Misuse of devices used in diabetes testing and insulin injection have resulted in at least 15 related outbreaks of hepatitis B and forced thousands of people to get tested for hepatitis B, hepatitis C and HIV during the past 10 years, according to a Centers for Disease Control and Prevention (CDC) statement reported by Mass Device.

The CDC reports that it “has become increasingly concerned about the risks for transmitting hepatitis B virus (HBV) and other infectious diseases during assisted blood glucose (blood sugar) monitoring and insulin administration. Reports of HBV infection outbreaks linked to diabetes care have been increasing.”

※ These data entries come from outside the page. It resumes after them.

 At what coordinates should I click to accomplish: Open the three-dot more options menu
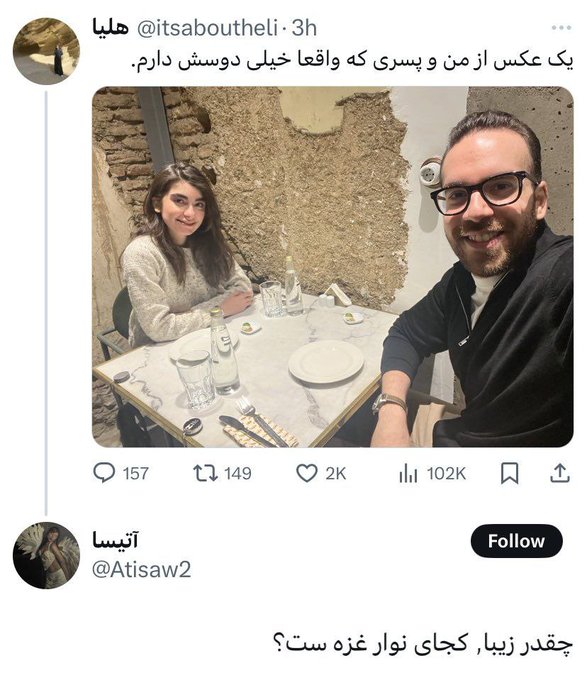[x=561, y=28]
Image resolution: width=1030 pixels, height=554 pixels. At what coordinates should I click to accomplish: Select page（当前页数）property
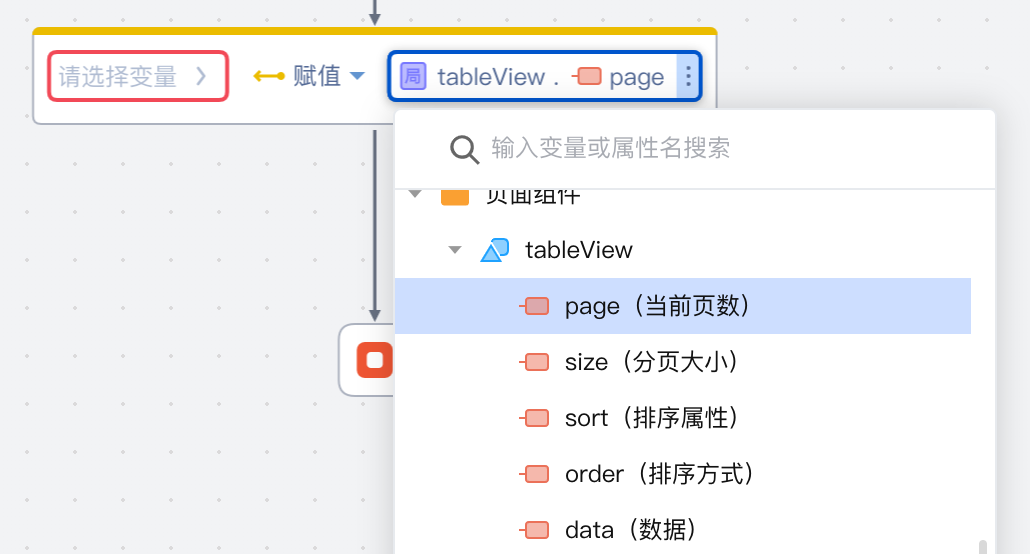coord(683,306)
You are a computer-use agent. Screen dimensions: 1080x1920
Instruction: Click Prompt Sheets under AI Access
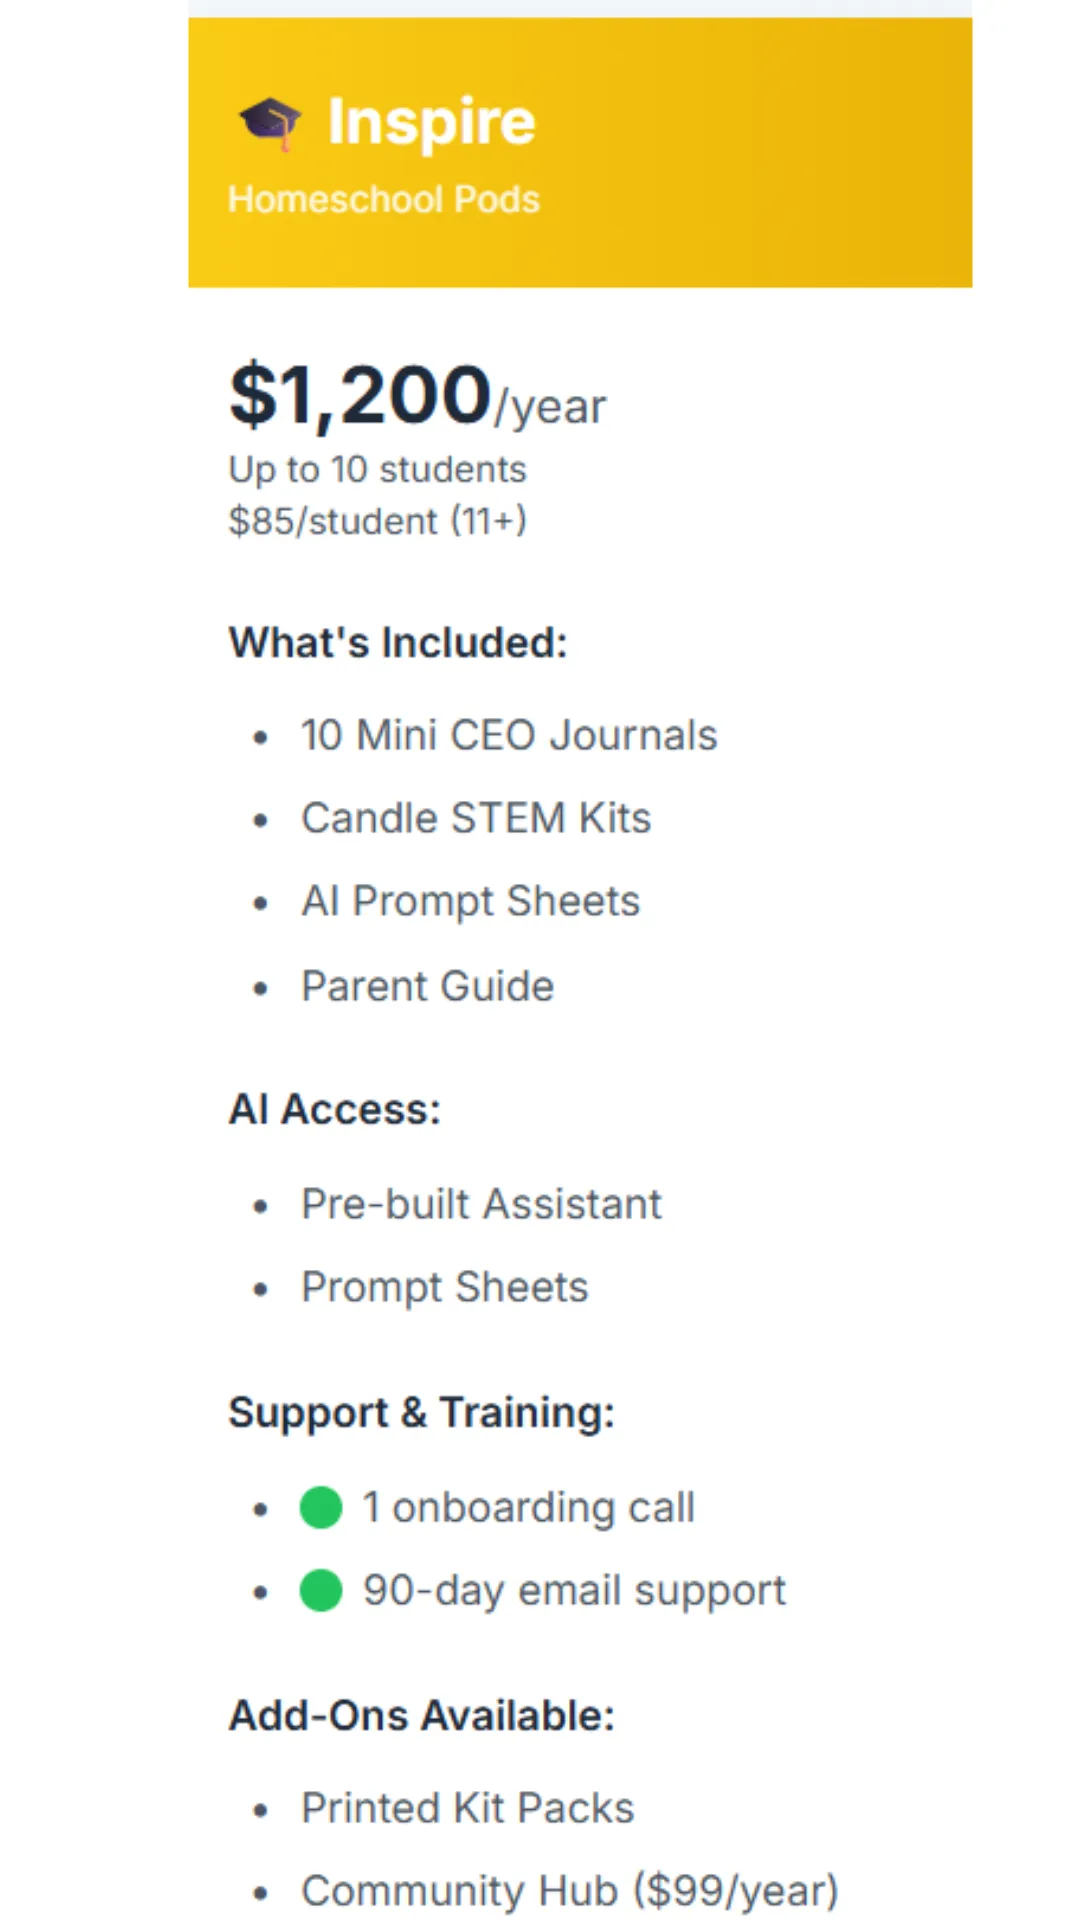[445, 1288]
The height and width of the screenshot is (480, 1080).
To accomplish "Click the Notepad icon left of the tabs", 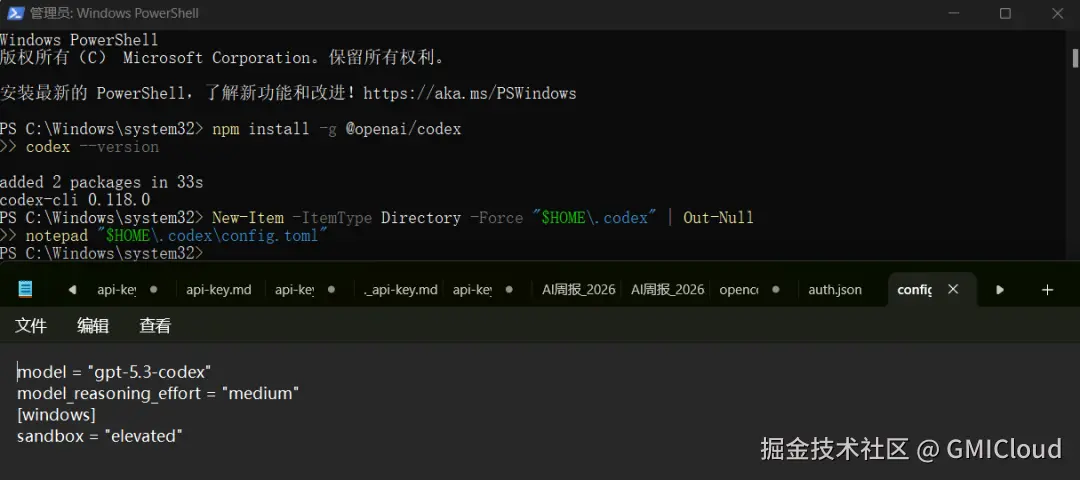I will [25, 289].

A number of recent incidents were cited in the report. For example, dozens of attendees at a 2010 health fair in New Mexico had blood taken with a glucose-sampling fingerstick device that wasn’t sterilized between uses. And at a Wisconsin hospital, more than 2,300 people were similarly exposed between 2006 and 2011 by a nurse who misused fingerstick devices and insulin injection pens when teaching newly diagnosed diabetics how to monitor their own glucose levels and inject insulin.

According to the CDC, the problem of exposure to infectious diseases, such as hepatitis B or C, through diabetes-related services will likely worsen over time, because of the growing rate of diabetes and an aging population. Older diabetics who need help with glucose monitoring and insulin delivery are especially vulnerable to misuse of medical devices by inadequately trained staff.